Posted Jun 9, 2006 18:20 UTC (Fri) by tialaramex
In reply to: Software Mixing
Parent article: Polypaudio, a networked sound server
It took a while, but today's distros get this right. Fedora Core 5 had dmix settings up out of the box and I was able to run as many ALSA apps together sharing the single sound card as I pleased. As far as I can see it detects at runtime if you have hardware mixing on your card (from a list) and if not it uses dmix to simulate it.
Of course dmix doesn't fix OSS applications, but OSS hasn't been anything but a legacy API on Linux for many years now.
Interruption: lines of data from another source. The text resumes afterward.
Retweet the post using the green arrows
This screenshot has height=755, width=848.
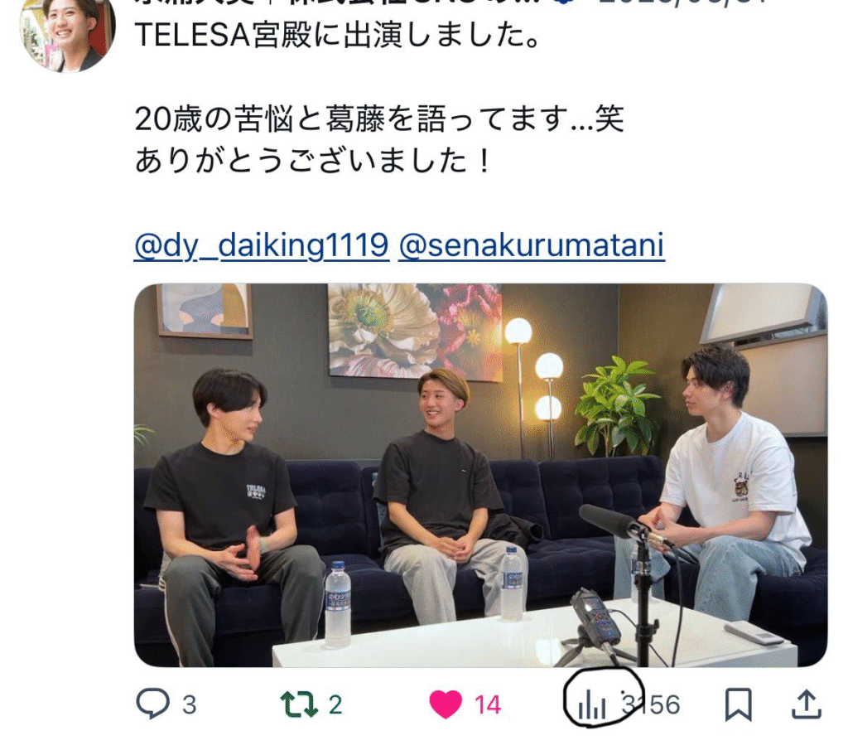pyautogui.click(x=298, y=704)
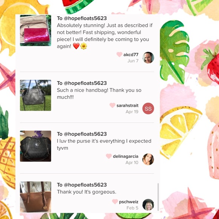This screenshot has width=219, height=219.
Task: View the brown tote bag thumbnail
Action: point(35,197)
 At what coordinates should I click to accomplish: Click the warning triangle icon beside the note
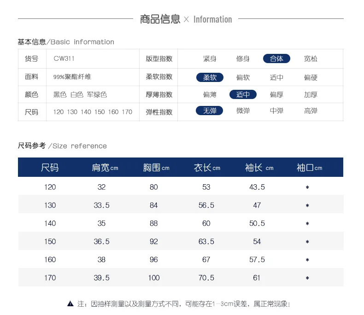[x=70, y=303]
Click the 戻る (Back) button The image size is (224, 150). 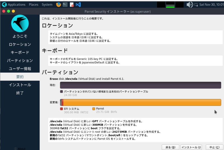click(170, 147)
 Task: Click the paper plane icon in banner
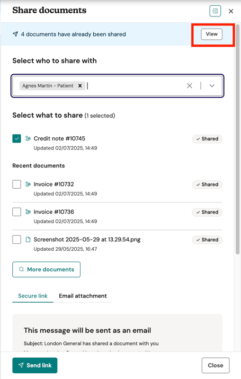click(x=15, y=34)
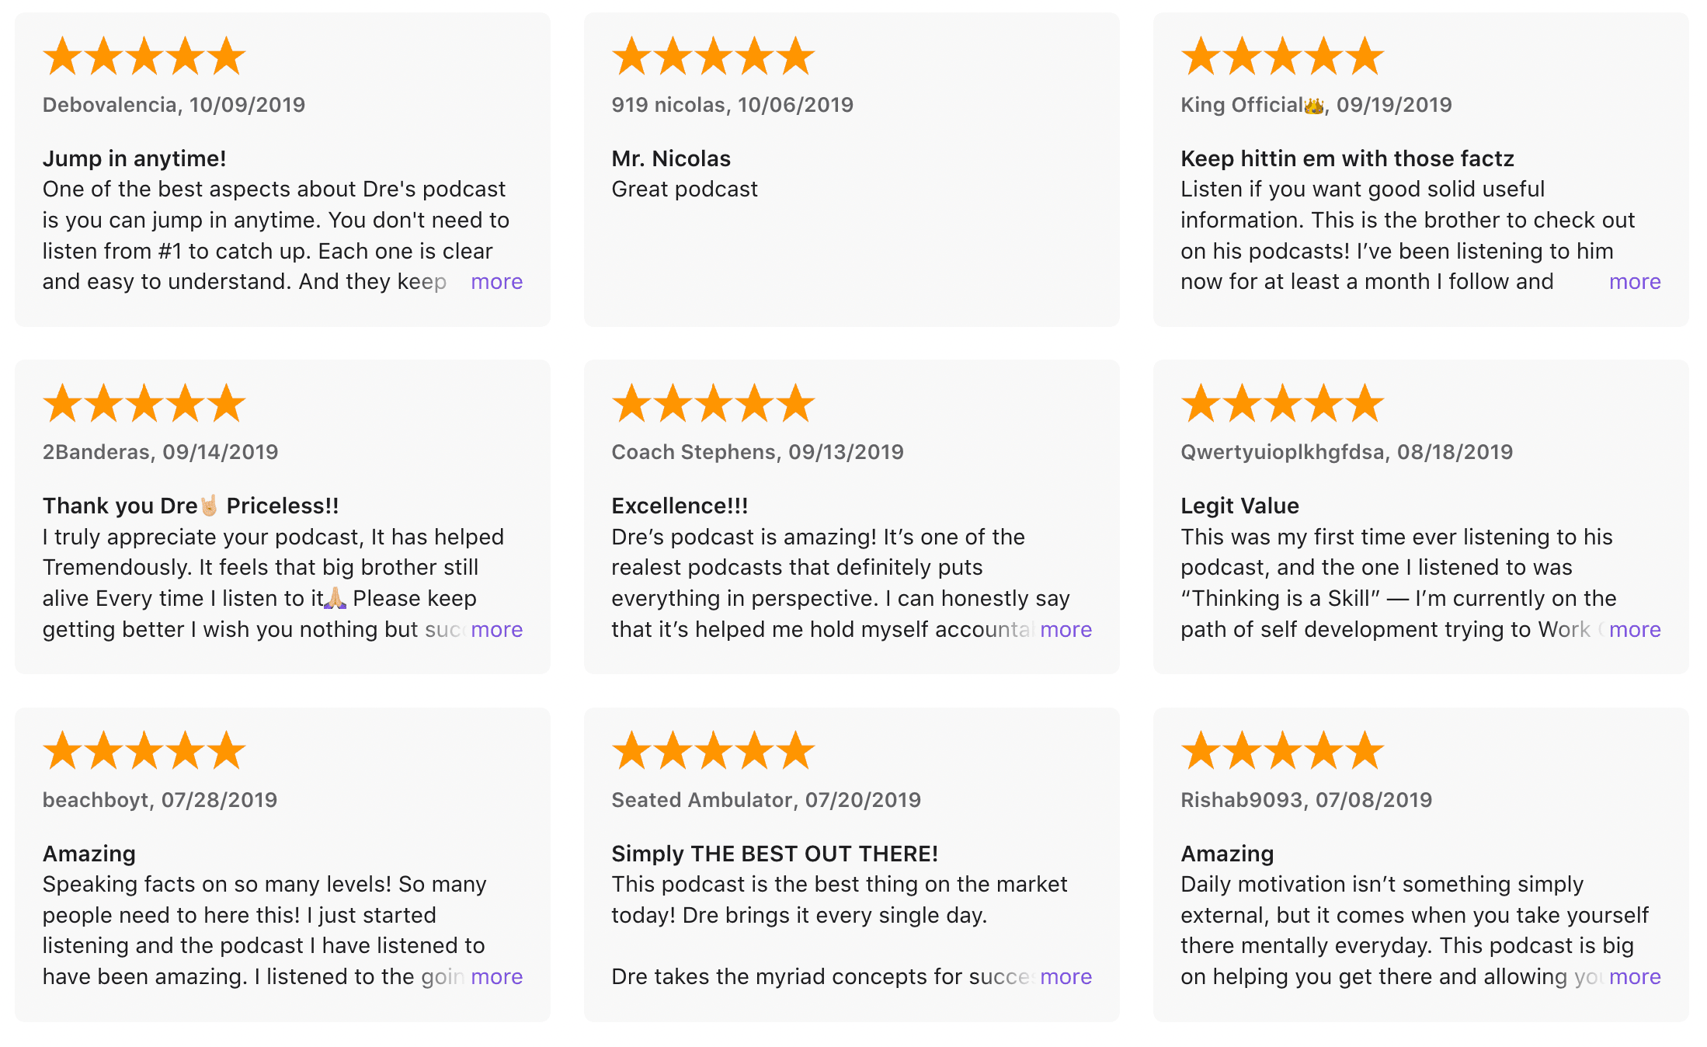The width and height of the screenshot is (1707, 1047).
Task: Expand the "Jump in anytime!" review with more
Action: (x=496, y=282)
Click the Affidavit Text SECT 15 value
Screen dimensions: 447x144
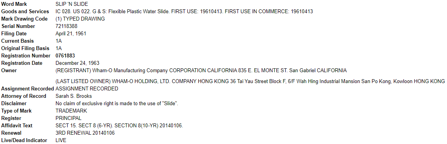click(x=119, y=126)
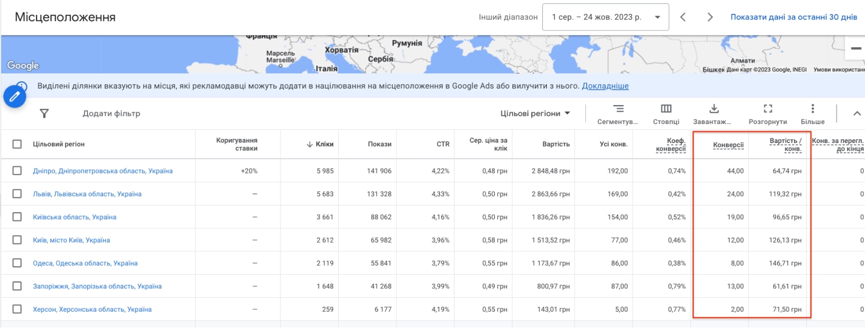Image resolution: width=865 pixels, height=328 pixels.
Task: Click the Розгорнути expand icon
Action: [x=768, y=109]
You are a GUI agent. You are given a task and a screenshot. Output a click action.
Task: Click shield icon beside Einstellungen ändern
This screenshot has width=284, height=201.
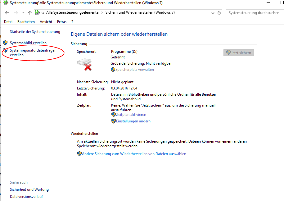click(113, 121)
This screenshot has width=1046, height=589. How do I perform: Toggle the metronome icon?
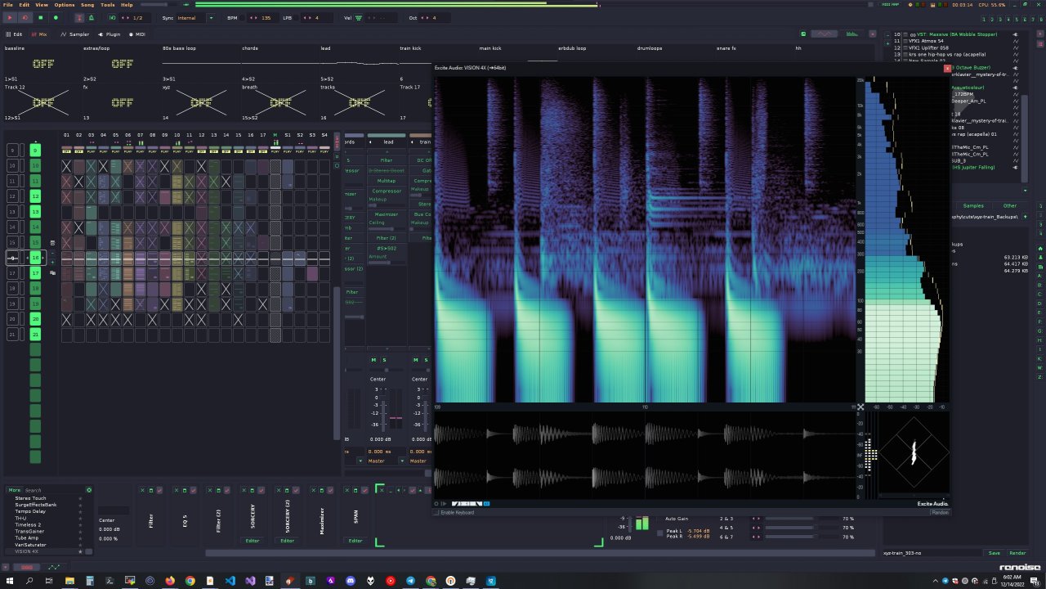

Might as well complain that SELinux doesn't work with your Minix root filesystem...
"FreeBSD simply does it in-kernel"
The consequence is that your OS kernel is doing resampling, an expensive operation that would ideally be done with FP math, except of course trampling on the FP registers, especially on x86, is too nasty to be worth doing in the OS kernel, so you have some even more complicated integer maths to "kludge" it, and/or you get nasty artifacts depending on which applications you run in which order...
The comparison to Windows (which also does this kernel mixing for run of the mill applications) fails to mention that Vista moves away from that model due to reliability problems. Did I mention the kernel bugs found in the BSD mixer? Found and fixed of course... until next time.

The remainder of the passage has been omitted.